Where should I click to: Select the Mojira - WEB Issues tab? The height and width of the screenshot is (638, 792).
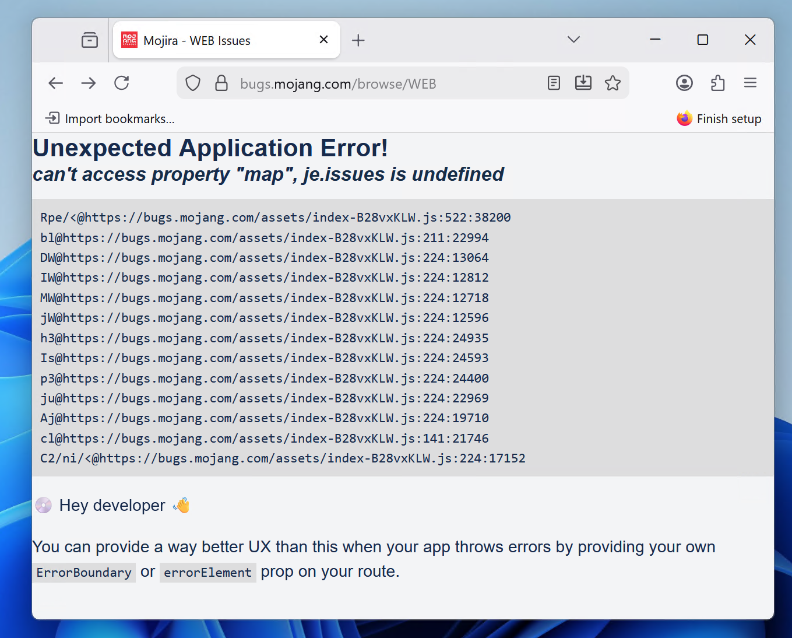pyautogui.click(x=216, y=40)
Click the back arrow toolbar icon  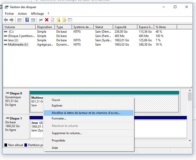6,20
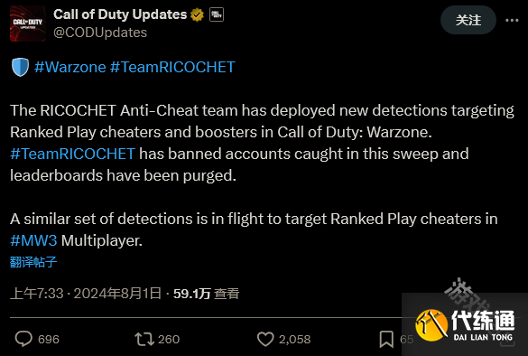
Task: Click the gold verified badge next to the name
Action: [197, 14]
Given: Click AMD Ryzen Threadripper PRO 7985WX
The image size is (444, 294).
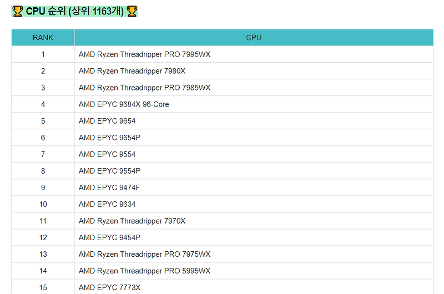Looking at the screenshot, I should [144, 88].
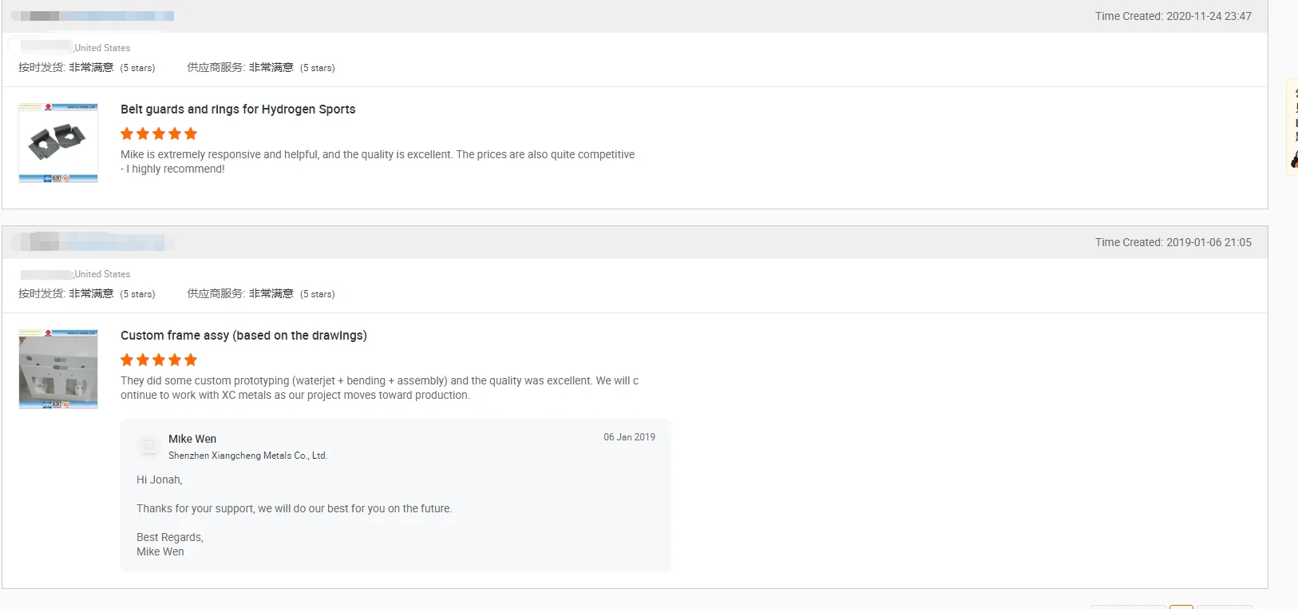
Task: Open the customer service figure icon at right edge
Action: [1293, 160]
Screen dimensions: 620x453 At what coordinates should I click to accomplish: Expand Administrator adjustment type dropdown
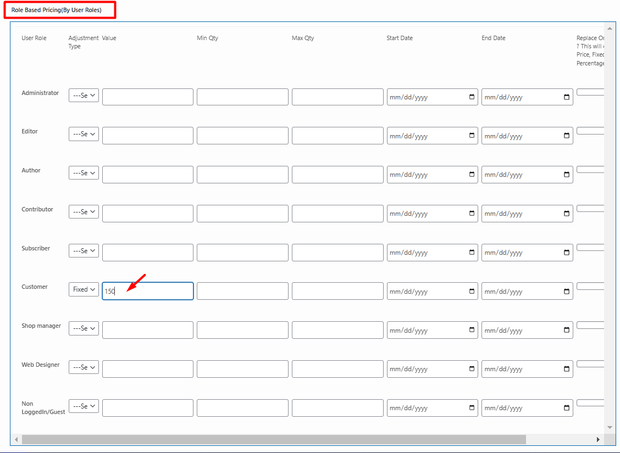click(x=84, y=96)
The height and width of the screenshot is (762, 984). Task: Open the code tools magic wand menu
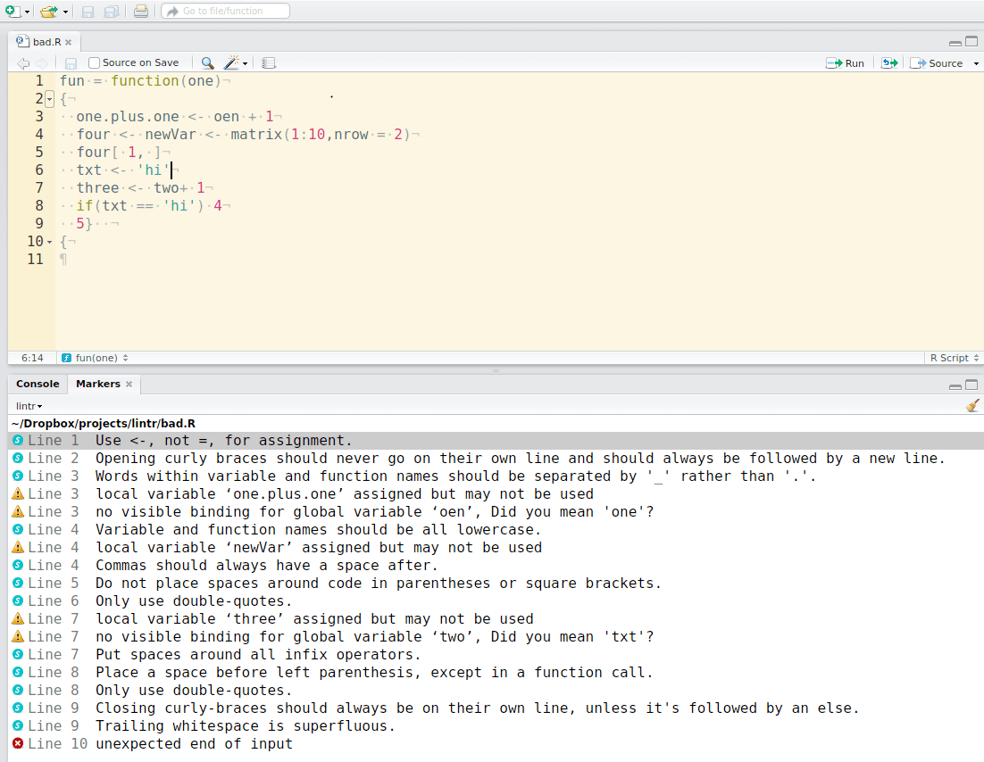click(x=230, y=62)
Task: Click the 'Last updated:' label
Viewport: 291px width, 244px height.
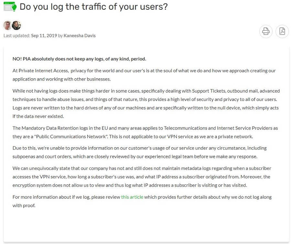Action: 17,36
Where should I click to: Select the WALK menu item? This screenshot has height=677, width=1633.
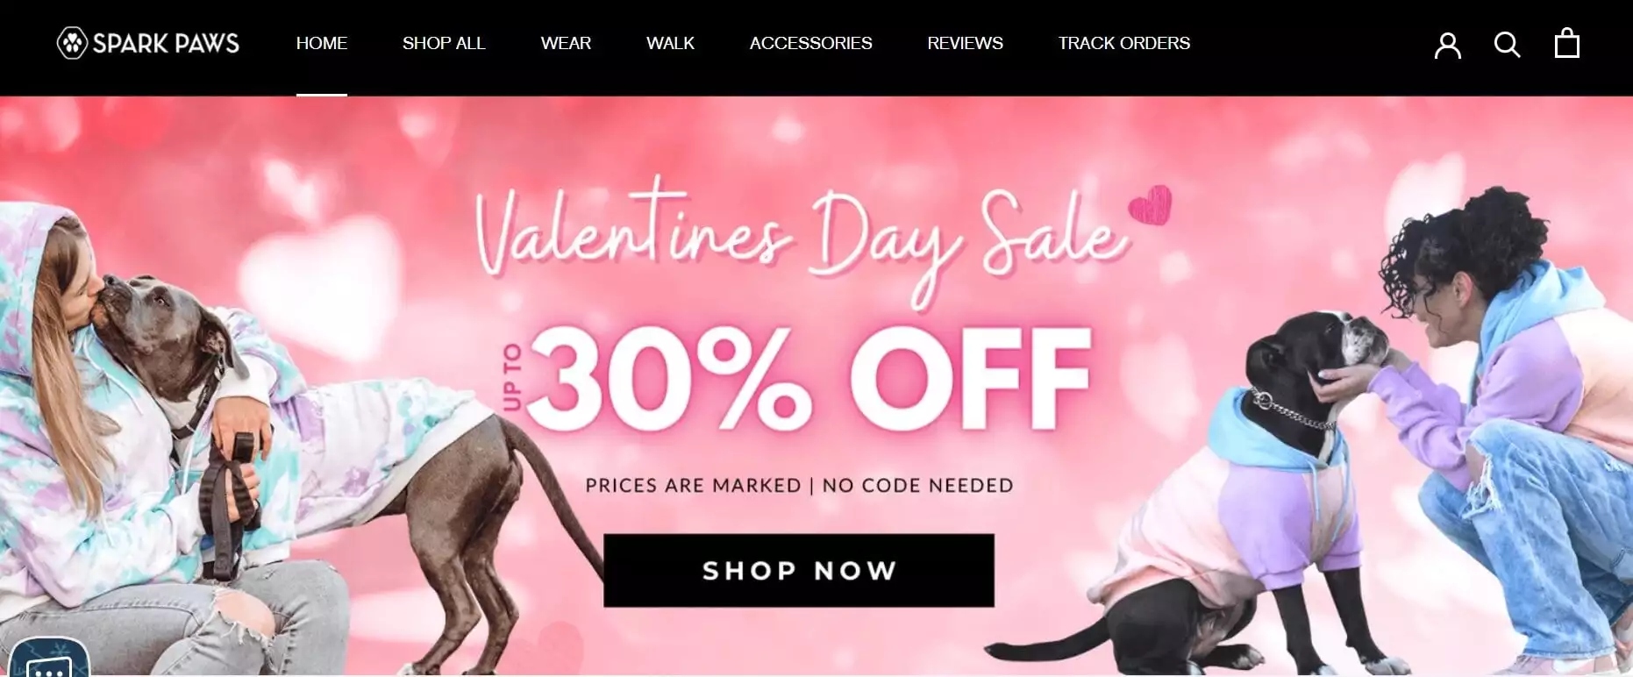tap(670, 43)
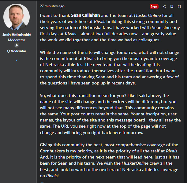The image size is (187, 183).
Task: Click the 27 minutes ago timestamp
Action: (52, 6)
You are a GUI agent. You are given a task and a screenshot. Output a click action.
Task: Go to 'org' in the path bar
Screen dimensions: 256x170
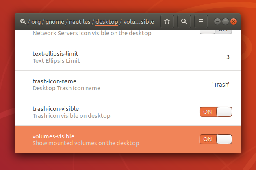click(36, 22)
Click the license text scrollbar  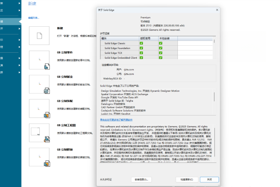coord(215,143)
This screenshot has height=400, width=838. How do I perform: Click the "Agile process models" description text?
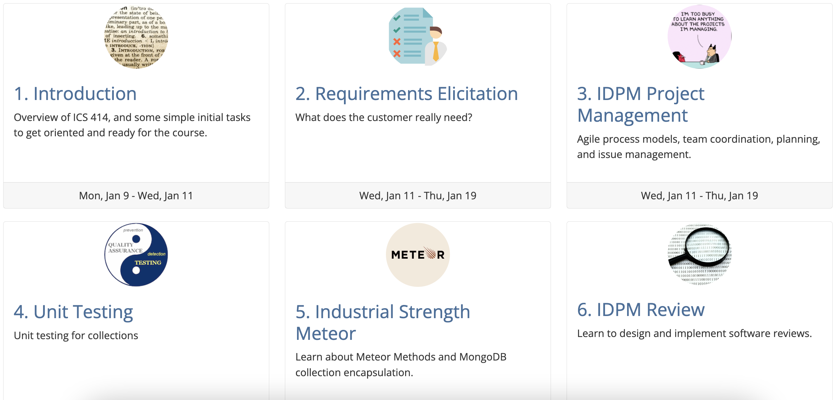pyautogui.click(x=698, y=147)
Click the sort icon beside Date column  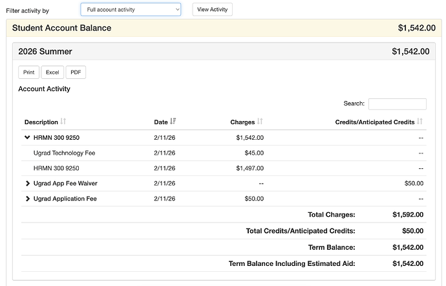click(173, 122)
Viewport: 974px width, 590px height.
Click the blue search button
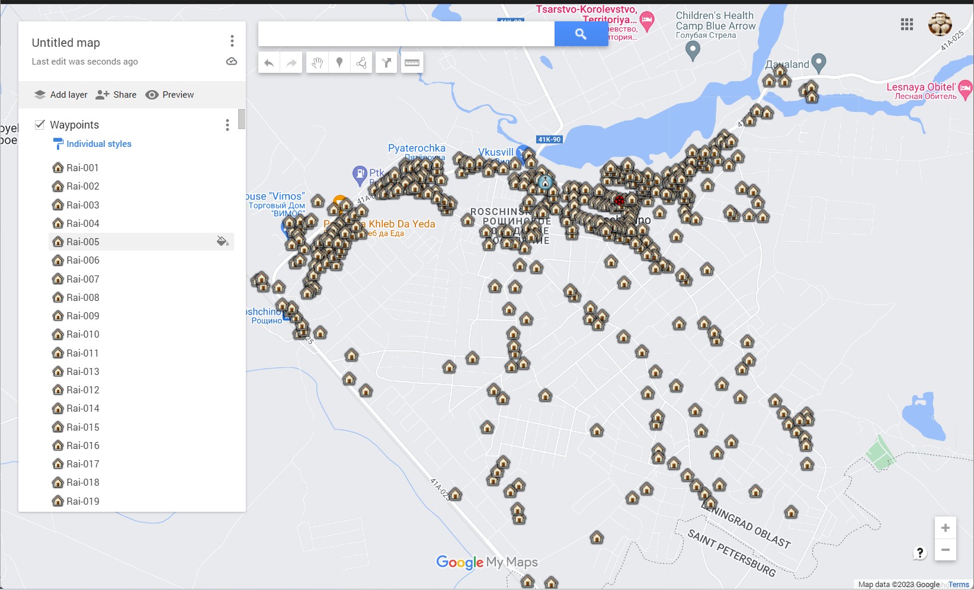click(581, 34)
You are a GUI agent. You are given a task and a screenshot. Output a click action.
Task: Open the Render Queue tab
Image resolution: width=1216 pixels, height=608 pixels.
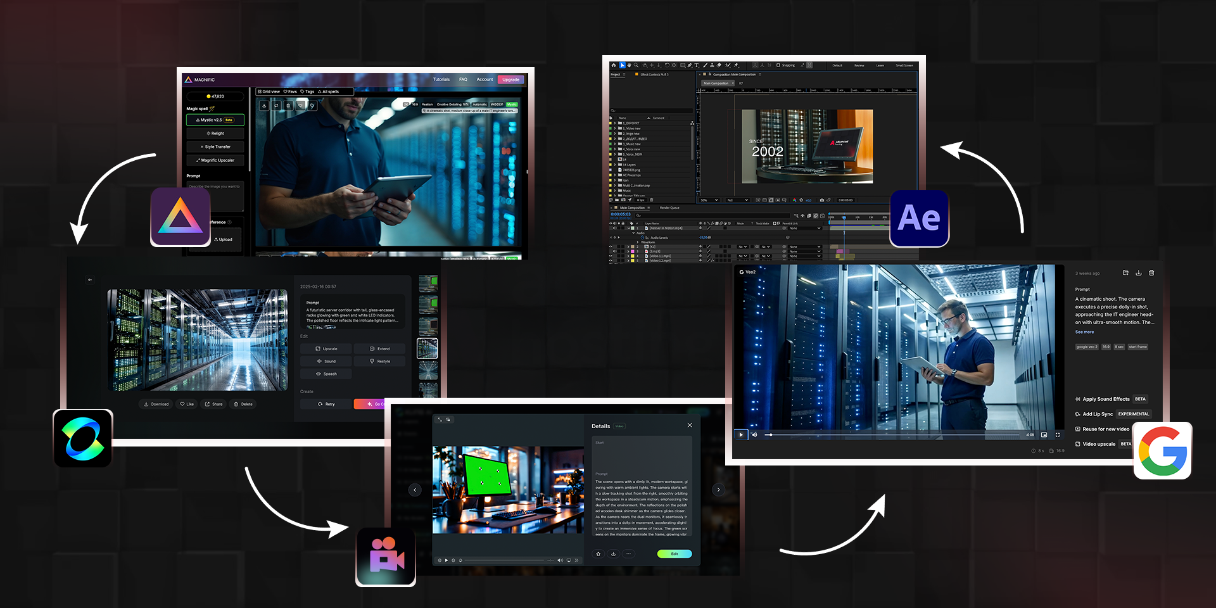point(669,208)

Exercise details.
Within the listing above, extract exactly the lines that run from the one containing "Task: Click the 'Last updated:' label" through the one containing "Task: Go to 'org' in the path bar", excluding any pictures.

Result of the exercise.
Task: Click the 'Last updated:' label
Viewport: 291px width, 244px height.
Action: 17,36
Where should I click to: Select the WALK menu item? This screenshot has height=677, width=1633.
tap(670, 43)
The image size is (187, 183).
Task: Click the 27 minutes ago timestamp
Action: (52, 6)
You are a GUI agent. You are given a task and a screenshot. Output a click action.
Task: Go to 'org' in the path bar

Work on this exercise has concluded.